WHAT THE EXERCISE ASKS:
Match the string "named" against each line below, and copy every line that matches.

WORKING DATA:

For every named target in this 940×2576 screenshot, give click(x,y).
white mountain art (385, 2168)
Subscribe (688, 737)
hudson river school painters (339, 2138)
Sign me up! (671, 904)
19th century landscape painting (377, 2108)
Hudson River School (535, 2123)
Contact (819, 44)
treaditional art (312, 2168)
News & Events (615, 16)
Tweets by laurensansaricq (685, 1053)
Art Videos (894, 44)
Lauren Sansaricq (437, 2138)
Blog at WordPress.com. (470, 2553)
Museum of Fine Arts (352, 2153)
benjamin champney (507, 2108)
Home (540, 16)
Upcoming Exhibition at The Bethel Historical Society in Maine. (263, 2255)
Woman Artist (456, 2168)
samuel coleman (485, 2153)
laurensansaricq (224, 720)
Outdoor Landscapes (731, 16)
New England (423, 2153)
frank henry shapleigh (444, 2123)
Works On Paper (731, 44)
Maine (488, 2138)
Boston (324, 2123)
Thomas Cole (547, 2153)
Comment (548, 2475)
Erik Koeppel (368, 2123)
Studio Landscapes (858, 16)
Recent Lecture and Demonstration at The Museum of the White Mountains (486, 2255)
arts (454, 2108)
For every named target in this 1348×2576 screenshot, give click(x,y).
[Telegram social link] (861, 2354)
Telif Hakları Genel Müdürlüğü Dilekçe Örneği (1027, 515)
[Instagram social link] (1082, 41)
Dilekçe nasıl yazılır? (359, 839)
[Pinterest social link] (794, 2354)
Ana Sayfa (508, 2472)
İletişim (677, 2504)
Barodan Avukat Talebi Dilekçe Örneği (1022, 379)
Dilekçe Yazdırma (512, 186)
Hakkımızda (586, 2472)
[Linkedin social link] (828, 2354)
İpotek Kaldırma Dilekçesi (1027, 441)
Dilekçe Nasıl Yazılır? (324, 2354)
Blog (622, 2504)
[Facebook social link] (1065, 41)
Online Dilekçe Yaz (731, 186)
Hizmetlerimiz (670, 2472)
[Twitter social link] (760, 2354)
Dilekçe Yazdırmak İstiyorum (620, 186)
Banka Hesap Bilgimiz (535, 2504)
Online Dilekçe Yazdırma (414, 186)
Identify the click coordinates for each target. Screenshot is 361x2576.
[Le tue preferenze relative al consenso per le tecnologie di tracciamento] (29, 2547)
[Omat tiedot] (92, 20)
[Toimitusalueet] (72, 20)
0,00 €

RESULT:
For every named target in this 940×2576 screenshot, give click(x,y).
For every named target in this 1348×2576 screenshot, give click(x,y).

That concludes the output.